_Written instruction:_ Could you rewrite the entries below with "Pen tool" replaced by "Brush tool" and everything else left unchanged?

_Material provided:_
------------------------------------

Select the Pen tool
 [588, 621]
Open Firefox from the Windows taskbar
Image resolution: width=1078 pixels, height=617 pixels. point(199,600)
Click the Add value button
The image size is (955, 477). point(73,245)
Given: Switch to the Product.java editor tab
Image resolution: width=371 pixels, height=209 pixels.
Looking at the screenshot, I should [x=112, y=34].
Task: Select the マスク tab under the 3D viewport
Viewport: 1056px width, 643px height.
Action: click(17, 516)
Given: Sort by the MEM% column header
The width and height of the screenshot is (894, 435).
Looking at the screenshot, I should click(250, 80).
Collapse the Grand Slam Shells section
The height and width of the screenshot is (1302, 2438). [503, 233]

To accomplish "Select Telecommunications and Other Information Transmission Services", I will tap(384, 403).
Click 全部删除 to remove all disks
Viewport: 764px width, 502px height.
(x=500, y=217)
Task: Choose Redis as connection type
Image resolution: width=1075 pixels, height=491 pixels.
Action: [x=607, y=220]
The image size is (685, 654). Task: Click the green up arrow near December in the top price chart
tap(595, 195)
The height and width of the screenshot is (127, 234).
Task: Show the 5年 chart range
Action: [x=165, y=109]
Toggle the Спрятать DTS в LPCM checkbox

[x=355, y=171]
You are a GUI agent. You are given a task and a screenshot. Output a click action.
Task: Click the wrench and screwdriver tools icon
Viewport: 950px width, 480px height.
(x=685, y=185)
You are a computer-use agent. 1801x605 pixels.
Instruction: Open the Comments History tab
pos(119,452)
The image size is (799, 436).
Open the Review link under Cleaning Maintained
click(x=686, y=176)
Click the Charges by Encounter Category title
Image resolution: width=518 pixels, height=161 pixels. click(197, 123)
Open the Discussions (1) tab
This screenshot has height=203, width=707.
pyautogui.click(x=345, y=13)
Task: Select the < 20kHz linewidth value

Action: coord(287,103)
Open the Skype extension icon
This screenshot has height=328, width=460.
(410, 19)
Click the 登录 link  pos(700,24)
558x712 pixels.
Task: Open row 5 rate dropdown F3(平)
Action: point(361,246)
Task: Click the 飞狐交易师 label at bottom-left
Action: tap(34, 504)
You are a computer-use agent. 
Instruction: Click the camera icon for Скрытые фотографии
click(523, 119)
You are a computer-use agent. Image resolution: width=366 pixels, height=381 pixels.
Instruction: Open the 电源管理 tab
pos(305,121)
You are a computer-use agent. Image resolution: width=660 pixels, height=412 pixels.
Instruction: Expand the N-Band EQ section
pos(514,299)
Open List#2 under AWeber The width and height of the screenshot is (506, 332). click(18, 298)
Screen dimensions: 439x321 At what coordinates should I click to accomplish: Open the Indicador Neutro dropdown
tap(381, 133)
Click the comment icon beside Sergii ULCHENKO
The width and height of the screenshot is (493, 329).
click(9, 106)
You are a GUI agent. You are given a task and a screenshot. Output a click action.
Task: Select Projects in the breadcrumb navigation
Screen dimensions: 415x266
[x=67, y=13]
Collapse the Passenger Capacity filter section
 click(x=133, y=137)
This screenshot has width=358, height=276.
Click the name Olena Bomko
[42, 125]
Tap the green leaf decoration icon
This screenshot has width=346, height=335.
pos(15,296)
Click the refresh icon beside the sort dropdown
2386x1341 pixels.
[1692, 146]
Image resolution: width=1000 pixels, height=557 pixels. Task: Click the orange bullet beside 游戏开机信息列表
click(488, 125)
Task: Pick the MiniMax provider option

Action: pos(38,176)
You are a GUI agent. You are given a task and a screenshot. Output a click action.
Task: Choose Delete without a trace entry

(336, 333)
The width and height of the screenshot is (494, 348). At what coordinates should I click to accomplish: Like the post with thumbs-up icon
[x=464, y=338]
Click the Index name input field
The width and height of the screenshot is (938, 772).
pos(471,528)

------------------------------------

_Result of the task:_
Select the Brush tool
 [588, 621]
Open Firefox from the Windows taskbar
Image resolution: width=1078 pixels, height=617 pixels. point(199,600)
Click the Add value button
The image size is (955, 477). point(73,245)
Given: Switch to the Product.java editor tab
Image resolution: width=371 pixels, height=209 pixels.
Looking at the screenshot, I should [x=112, y=34].
Task: Select the マスク tab under the 3D viewport
Viewport: 1056px width, 643px height.
Action: click(17, 516)
Given: Sort by the MEM% column header
The width and height of the screenshot is (894, 435).
Looking at the screenshot, I should click(250, 80).
Collapse the Grand Slam Shells section
The height and width of the screenshot is (1302, 2438). [503, 233]

To accomplish "Select Telecommunications and Other Information Transmission Services", I will tap(384, 403).
Click 全部删除 to remove all disks
Viewport: 764px width, 502px height.
(x=500, y=217)
Task: Choose Redis as connection type
Image resolution: width=1075 pixels, height=491 pixels.
Action: [x=607, y=220]
The image size is (685, 654). Task: Click the green up arrow near December in the top price chart
tap(595, 195)
The height and width of the screenshot is (127, 234).
Task: Show the 5年 chart range
Action: [x=165, y=109]
Toggle the Спрятать DTS в LPCM checkbox

[x=355, y=171]
You are a GUI agent. You are given a task and a screenshot. Output a click action.
Task: Click the wrench and screwdriver tools icon
Viewport: 950px width, 480px height.
(x=685, y=185)
You are a computer-use agent. 1801x605 pixels.
Instruction: Open the Comments History tab
pos(119,452)
The image size is (799, 436).
Open the Review link under Cleaning Maintained
click(x=686, y=176)
Click the Charges by Encounter Category title
Image resolution: width=518 pixels, height=161 pixels. click(197, 123)
Open the Discussions (1) tab
This screenshot has height=203, width=707.
pyautogui.click(x=345, y=13)
Task: Select the < 20kHz linewidth value

Action: coord(287,103)
Open the Skype extension icon
This screenshot has height=328, width=460.
(410, 19)
Click the 登录 link  pos(700,24)
558x712 pixels.
Task: Open row 5 rate dropdown F3(平)
Action: point(361,246)
Task: Click the 飞狐交易师 label at bottom-left
Action: tap(34, 504)
You are a computer-use agent. 
Instruction: Click the camera icon for Скрытые фотографии
click(523, 119)
You are a computer-use agent. Image resolution: width=366 pixels, height=381 pixels.
Instruction: Open the 电源管理 tab
pos(305,121)
You are a computer-use agent. Image resolution: width=660 pixels, height=412 pixels.
Instruction: Expand the N-Band EQ section
pos(514,299)
Open List#2 under AWeber The width and height of the screenshot is (506, 332). click(18, 298)
Screen dimensions: 439x321 At what coordinates should I click to accomplish: Open the Indicador Neutro dropdown
tap(381, 133)
Click the comment icon beside Sergii ULCHENKO
The width and height of the screenshot is (493, 329).
click(9, 106)
You are a GUI agent. You are given a task and a screenshot. Output a click action.
Task: Select Projects in the breadcrumb navigation
Screen dimensions: 415x266
[x=67, y=13]
Collapse the Passenger Capacity filter section
 click(x=133, y=137)
This screenshot has width=358, height=276.
Click the name Olena Bomko
[42, 125]
Tap the green leaf decoration icon
This screenshot has width=346, height=335.
pos(15,296)
Click the refresh icon beside the sort dropdown
2386x1341 pixels.
[1692, 146]
Image resolution: width=1000 pixels, height=557 pixels. Task: Click the orange bullet beside 游戏开机信息列表
click(488, 125)
Task: Pick the MiniMax provider option

Action: pos(38,176)
You are a GUI agent. You are given a task and a screenshot. Output a click action.
Task: Choose Delete without a trace entry

(336, 333)
The width and height of the screenshot is (494, 348). At what coordinates should I click to accomplish: Like the post with thumbs-up icon
[x=464, y=338]
Click the Index name input field
The width and height of the screenshot is (938, 772).
pos(471,528)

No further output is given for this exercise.